Book Review: Death at the Priory: Love, Sex, and Murder in Victorian England by James Ruddick

deathpriory
Death at the Priory: Love, Sex, and Murder in Victorian England by James Ruddick
My rating: 3 of 5 stars

In 1875 the beautiful widow Florence Ricardo married the handsome and successful young attorney Charles Bravo, hoping to escape the scandals of her past. But Bravo proved to be a brutal and conniving man, and the marriage was far from happy. Then one night he suddenly collapsed, and three days later died an agonizing death. His doctors immediately determined that he had been poisoned. The graphic and sensational details of the case would capture the public imagination of Victorian England as the investigation dominated the press for weeks, and the list of suspects grew to include Florence, her secret lover the eminent doctor James Gully, her longtime companion the housekeeper Mrs. Cox, and the recently dismissed stableman George Griffiths. But ultimately no murderer could be determined, and despite the efforts of numerous historians, criminologists, and other writers since (including Agatha Christie), the case has never been definitively solved. Now James Ruddick retells this gripping story of love, greed, brutality, and betrayal among the elite — offering an intimate portrait of Victorian culture and of one woman’s struggle to live in this repressive society, while unmasking the true murderer for the first time. Simultaneously a murder mystery, colorful social history, and modern-day detective tale,

This book covers a true life Victorian death under suspect circumstances and the Author’s attempt to discover the true murderer.

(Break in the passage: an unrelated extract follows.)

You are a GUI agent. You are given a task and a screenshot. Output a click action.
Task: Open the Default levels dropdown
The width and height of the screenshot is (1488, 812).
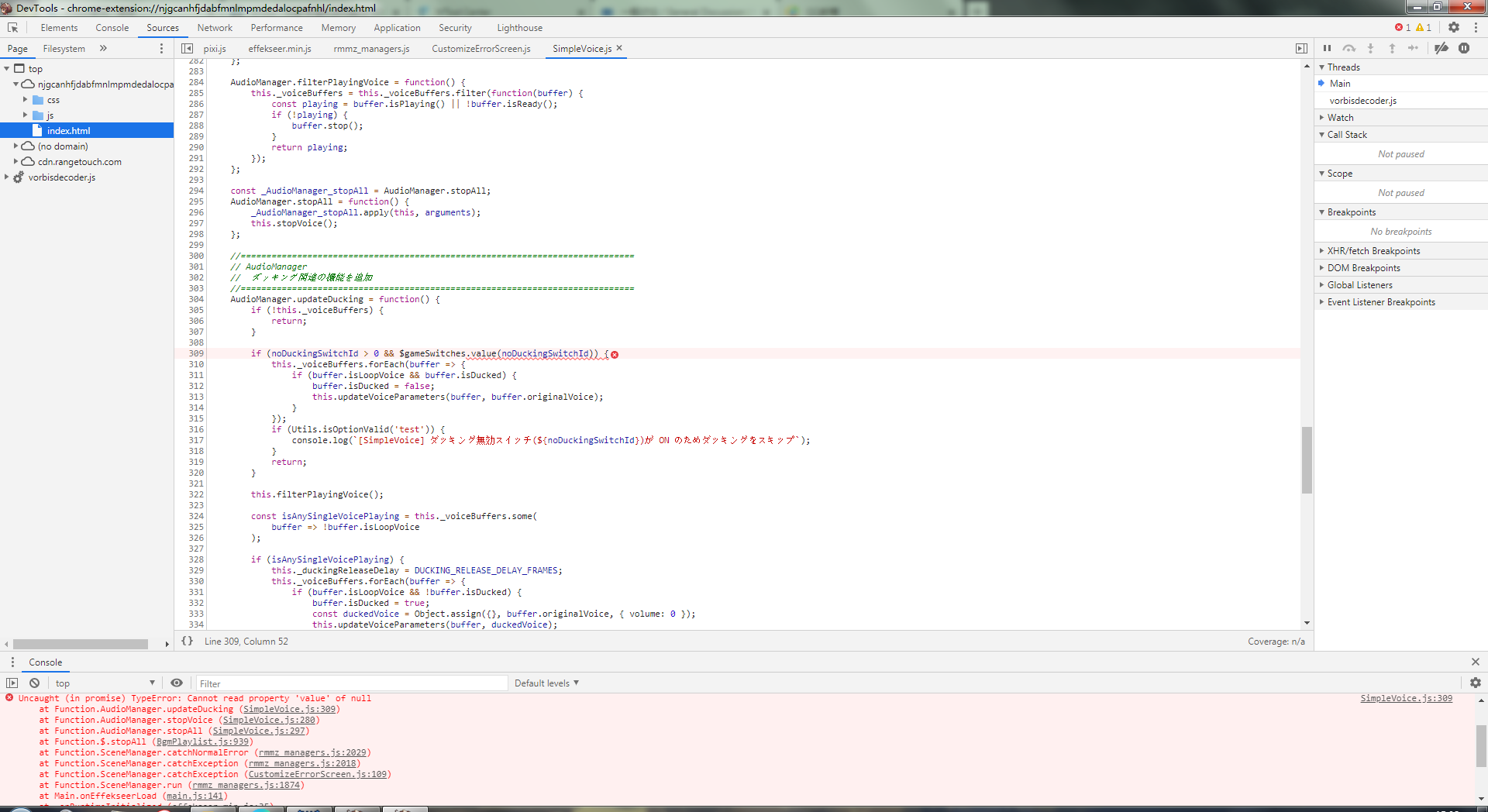click(546, 683)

In 1875, the wealthy widow Florence Ricardo marries ambitious barrister Charles Bravo. Less than six months later he was dead, as a result of poisoning by antimony.

Florence’s first marriage was to a heavy drinker who was such a vile character that she left him and returned to her family, only to be put under terrible pressure by family and friends to return to the marriage for the sake of appearances. She does, but it’s not long before he drinks himself to death and she retires to Malvern to recover under the direction of Dr James Gully. Older than her, they however have an intense affair which scandalises society. He aborts the baby that she ends up carrying.

She marries Charles Bravo as a way of restoring her social position. It was not a good marriage – she was headstrong, wishing to control her own substantial finances, and be in control of her own body (and knowing that the abortion had already weakened her system). He was a bully and typical Victorian male – seeing his wife, and her money and body as simple possessions that he could do with what he wanted. He drank heavily, sexually abused her (both raping and sodomising her), and demanding “relations” whether or not she was physically or emotionally ready for it after the failure of two subsequent miscarriages.

The inquest determined that Antimony (a remedy still used today to make people sick when they’ve drunk alcohol) was used to kill Bravo, essentially in such a large quantity that it burned his insides. It was never determined who killed him, mainly because there were too many suspects. Ruddick attempts to pull things together, including the original inquest transcripts, letters to/from some of the suspects and their families, and testimony from their descendants. He presents what he believes is those responsible for the murder (and their motives) and it’s up to you to decide whether he’s correct.